California Court of Appeal Holds Reporting Time Pay Is Triggered When Employees Are Required to Call In But Are Not Put to Work
On February 4, 2019, a California Court of Appeal held that a non-exempt employee is entitled to “reporting time pay” if the employer requires the employee to call in to the employer on a scheduled work day to find out whether the employee should report to work that workday but is not put to work. (Ward v. Tilly’s Inc., No. B280151, Ct. App., 2nd Dist. Div 3, February 4, 2019).
Before this decision, it was perfectly reasonable for California employers to believe an obligation to pay “reporting time” pay would be triggered when the employer required the employee to physically report to work but did not put the employee to work or provided less than half the employee’s scheduled hours.
The wages, hours, and working conditions of all California employees are governed in large part by the California Industrial Welfare Commission’s (“IWC”) Wage Orders, which have the force of law. Each industry or occupation is covered by one of 17 Wage Orders, which must be posted at the workplace in a location where employees can easily read it. Each of those Wage Orders contains the following “reporting time” pay provision:
- REPORTING TIME PAY
Each workday an employee is required to report to work and does report, but is not put to work or is furnished less than half said employee’s usual or scheduled day’s work, the employee shall be paid for half the usual or scheduled day’s work, but in no event for less than two (2) hours nor more than four (4) hours, at the employee’s regular rate of pay, which shall not be less than the minimum wage.
Wage Order 16, applicable to all on-site construction occupations, contains those same provisions with the addition of a narrow exception stating, “[t]his section shall apply to any employees covered by a valid collective bargaining agreement unless the collective bargaining agreement expressly provides otherwise.”
Skylar Ward worked as a sales clerk for Irvine-based Tilly’s, a clothing retailer. Tilly’s implemented a policy requiring non-exempt employees assigned to “call-in” shifts to call in two hours before the start of each scheduled “call-in” shift to find out whether to report to work that workday. If they were told to come to work, they were paid for their shift; if they were told not to come into work that day, they received no pay for that workday.
Ward filed a wage and hour class action lawsuit alleging Tilly’s employees were owed reporting time pay for call-in shifts. The trial court agreed with Tilly’s’ argument that “reporting time” pay is owed only when a non-exempt employee is required to physically report to work but is not put to work or is provided less than half the non-exempt employee’s scheduled workday, and dismissed the lawsuit.
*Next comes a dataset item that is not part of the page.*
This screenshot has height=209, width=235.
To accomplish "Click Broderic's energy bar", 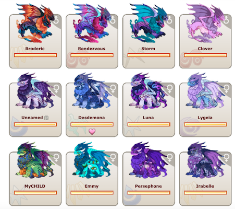I will click(35, 55).
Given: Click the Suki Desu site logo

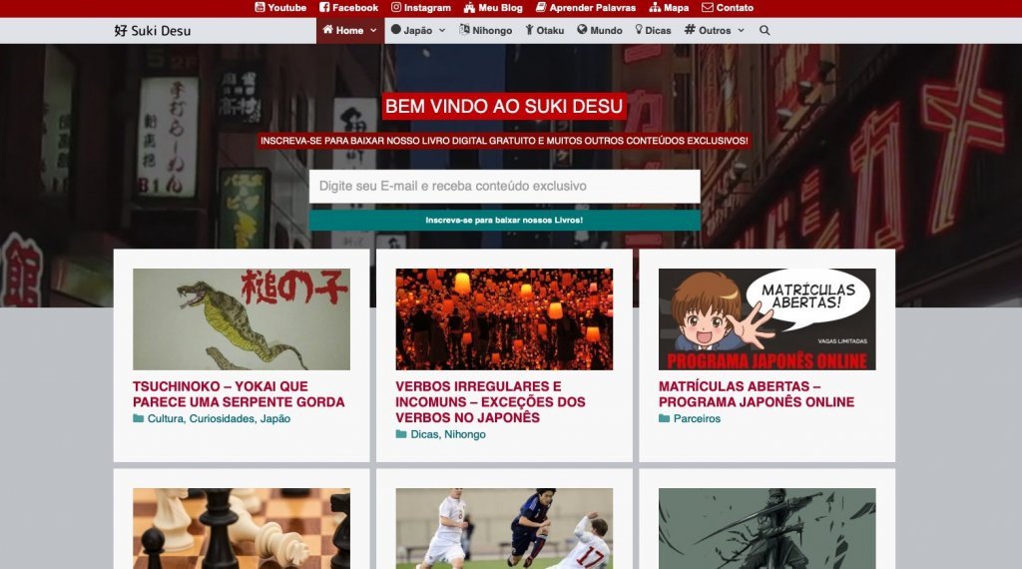Looking at the screenshot, I should click(x=152, y=31).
On appeal, the California Court of Appeal reversed the trial court and agreed with Ward that the “reporting time” pay requirements are triggered by any manner of reporting required by an employer, whether it be in person, by telephone, or otherwise. The Court of Appeal reasoned in part as follows:
. . . . Like requiring employees to come to a workplace at the start of a shift without a guarantee of work, unpaid [call-in] shifts are enormously beneficial to employers: They create a large pool of contingent workers whom the employer can call on if a store’s foot traffic warrants it, or can tell not to come in if it does not, without any financial consequences to the employers. This permits employers to keep their labor costs low when business is slow, while having workers at the ready when business picks up. It thus creates no incentive for employers to competently anticipate their labor needs and to schedule according.
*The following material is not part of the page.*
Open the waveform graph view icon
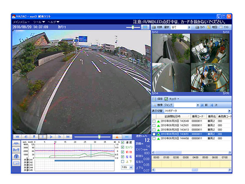The height and width of the screenshot is (184, 245). [16, 143]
Like other kinds of contingent shifts, unpaid [call-in] shifts impose tremendous costs on employees. Because Tilly’s requires employees to be available to work [call-in] shifts, they cannot commit to other jobs or schedule classes during those shifts. If they have children or care for elders, they must make contingent childcare or elder care arrangements, which they may have to pay for even if they are not called to work. And they cannot commit to social plans with friends or family because they will not know until two hours before a shift’s start whether they will be available to keep those plans. In short, [call-in] shifts significantly limit employees’ ability to earn income, pursue an education, care for dependent family members, and enjoy recreation time.
What this Means for Employers
Tilly’s may petition the California Supreme Court for review of the decision. However, review by the Supreme Court is discretionary, meaning the Court can and does pick and choose which petitions for review it will hear on the merits, and, given the marked tendency of the Supreme Court to side with employees, California employers should not assume the Court will reverse the decision. California employers in any industry with policies similar to those at issue in this case should promptly review those policies and consider taking prompt corrective action if warranted.